Sonntag, 6. Oktober 2013

Fremde Freundlichkeit

Bei bestem Wetter sitze ich an der Train-Station False Bay. Ganz wie gewohnt bin ich zum Ticket Office gegangen, habe eine Fahrkarte erstanden und mich zum warten auf eine Eisenstange gesetzt. Ich habe mich auf eine langweilige Wartezeit eingestellt, wie aus Deutschland gewohnt. Doch kaum habe ich mich hingesetzt fängt der Mann neben mir an zu erzählen. Wo ich denn arbeite, möchte er wissen und wie ich Capetown finde. Immer wieder fragt er, ob das hier sehr anders ist als Deutschland, denn seine weiteste Reise ging nach Johannesburg.

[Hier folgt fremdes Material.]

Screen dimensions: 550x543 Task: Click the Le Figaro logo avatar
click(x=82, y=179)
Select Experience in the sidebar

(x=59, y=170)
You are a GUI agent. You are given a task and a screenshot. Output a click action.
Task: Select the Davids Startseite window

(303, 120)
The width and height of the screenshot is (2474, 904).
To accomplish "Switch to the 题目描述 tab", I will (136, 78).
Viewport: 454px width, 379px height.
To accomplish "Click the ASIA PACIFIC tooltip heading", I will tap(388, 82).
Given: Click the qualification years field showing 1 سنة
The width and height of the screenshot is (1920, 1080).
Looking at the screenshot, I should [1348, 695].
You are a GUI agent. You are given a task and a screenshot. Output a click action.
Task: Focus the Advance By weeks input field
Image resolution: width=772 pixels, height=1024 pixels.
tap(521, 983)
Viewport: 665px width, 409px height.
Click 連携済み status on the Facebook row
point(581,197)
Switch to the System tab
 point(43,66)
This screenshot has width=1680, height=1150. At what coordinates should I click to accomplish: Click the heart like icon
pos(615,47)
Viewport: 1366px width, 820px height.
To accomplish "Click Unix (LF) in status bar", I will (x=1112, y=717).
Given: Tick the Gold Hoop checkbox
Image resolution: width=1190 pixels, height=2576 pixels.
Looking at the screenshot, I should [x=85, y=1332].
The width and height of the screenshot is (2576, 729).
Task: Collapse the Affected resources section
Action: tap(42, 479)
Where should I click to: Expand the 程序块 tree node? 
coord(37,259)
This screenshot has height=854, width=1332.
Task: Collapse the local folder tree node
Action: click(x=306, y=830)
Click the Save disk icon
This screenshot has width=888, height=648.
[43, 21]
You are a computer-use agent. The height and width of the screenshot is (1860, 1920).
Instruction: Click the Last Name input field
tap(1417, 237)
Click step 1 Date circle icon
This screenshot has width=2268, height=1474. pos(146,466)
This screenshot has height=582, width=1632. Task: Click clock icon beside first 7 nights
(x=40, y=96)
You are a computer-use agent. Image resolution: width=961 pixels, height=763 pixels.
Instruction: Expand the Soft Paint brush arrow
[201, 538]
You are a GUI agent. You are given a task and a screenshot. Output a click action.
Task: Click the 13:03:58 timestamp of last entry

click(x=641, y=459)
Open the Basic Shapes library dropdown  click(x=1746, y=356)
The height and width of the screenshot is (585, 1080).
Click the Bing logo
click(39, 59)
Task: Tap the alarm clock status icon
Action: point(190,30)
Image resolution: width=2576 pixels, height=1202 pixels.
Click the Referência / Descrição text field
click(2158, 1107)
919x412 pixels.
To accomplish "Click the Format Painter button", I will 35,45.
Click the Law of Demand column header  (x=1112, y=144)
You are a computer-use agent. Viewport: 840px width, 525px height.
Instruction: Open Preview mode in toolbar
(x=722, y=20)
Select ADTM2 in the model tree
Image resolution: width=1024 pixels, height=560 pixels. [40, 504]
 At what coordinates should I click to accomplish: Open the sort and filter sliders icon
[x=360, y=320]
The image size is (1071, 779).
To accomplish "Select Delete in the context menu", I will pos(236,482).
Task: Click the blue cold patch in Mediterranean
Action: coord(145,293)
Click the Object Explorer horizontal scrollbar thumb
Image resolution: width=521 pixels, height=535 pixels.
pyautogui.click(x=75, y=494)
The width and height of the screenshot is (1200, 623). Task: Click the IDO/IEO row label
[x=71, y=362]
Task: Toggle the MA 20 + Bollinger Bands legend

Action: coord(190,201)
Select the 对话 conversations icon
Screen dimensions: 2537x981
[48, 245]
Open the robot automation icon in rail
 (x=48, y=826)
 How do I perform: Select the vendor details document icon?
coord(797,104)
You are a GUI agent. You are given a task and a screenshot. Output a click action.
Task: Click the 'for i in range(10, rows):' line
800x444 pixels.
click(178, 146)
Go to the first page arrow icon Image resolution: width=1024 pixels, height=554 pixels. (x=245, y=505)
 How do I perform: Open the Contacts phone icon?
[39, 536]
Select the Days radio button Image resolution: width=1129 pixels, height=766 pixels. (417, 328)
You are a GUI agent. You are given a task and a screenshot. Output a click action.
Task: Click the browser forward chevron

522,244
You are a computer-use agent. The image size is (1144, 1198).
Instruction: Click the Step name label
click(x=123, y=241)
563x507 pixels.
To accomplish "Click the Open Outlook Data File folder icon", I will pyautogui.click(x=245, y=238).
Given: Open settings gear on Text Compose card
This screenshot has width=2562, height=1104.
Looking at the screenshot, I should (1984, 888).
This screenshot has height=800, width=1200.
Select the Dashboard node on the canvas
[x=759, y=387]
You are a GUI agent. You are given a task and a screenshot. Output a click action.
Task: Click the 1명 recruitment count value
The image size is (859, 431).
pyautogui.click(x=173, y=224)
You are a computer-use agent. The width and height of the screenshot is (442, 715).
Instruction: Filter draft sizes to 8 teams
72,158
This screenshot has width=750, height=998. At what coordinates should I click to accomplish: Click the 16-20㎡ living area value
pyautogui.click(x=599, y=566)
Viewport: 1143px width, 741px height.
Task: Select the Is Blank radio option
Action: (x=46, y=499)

Angenehm überrascht fange auch ich an zu erzählen, es entwickelt sich ein wirklich nettes Gespräch. Hätte sich das ganze in Deutschland abgespielt, wäre ich wahrscheinlich nicht auf ein Gespräch eingegangen und ich hätte die Person für merkwürdig erklärt.
Aber das hier ist viel besser, auch wenn man sich vielleicht nie wieder sieht, die Menschen gehen auf einen zu (sicher auch weil man als weißer einfach auffällt) und reden erst einmal mit einem. Ähnlich war das Im Township. Meine Gastfamilie besteht aus Tamzet (dem Vater), Koliswa (der Mutter) und drei Kindern.
Auf dem Bild zu sehen: Tamzet, mein Gastvater in der Mitte Khanya, meine Gastschwester und rechts Koliswa, meine Gastmutter

Allesamt sind sie sehr Hilfsbereit und bringen mir mit viel Freude die Stammessprache Xhosa bei.
Das Haus ist prima, denn es wird häufig neu gestrichen! Als ich ankam sah man die frische weiße Farbe und darunter noch das alte rosa, gerade wird das Haus in braun gestrichen. Es ist zwar nicht groß und auch nicht besonders gut in Schuss, ich fühle mich aber rundum wohl. Kaum ging ich am ersten Tag auf die Straße, stellten sich mir eine Menge Leute vor, mit einigen spielte ich Fußball. So lernte ich Samkelo und den Rest seiner Crew kennen, sie sind allesamt ein wenig jünger als ich und rappen zusammen. Mit Sam habe ich schon vieles Unternommen. Nach der Schule ging es zum Beispiel ins Stadion, wir fuhren in einem Minibus vollgepackt mit Sundowns-Fans (aus Pretoria), bei einer unglaublich lustigen Stimmung. Auch das Fußballspiel war ein Erlebnis, es spielten Ajax Capetown gegen die Sundowns. Mir wurden von den Fans alle möglichen Sundowns-Lieder beigebracht und neben dem Gesang musste ich feststellen: Die Vuvuzela lebt noch!
 Das Fußballspiel. Den Mann links kenne ich nicht, er hat mir aber unermüdlich Sundowns-Lieder beigebracht. In der Mitte ist Samkelo
 Die Godfellaz Rap-Crew aus Khayelitsha und ich!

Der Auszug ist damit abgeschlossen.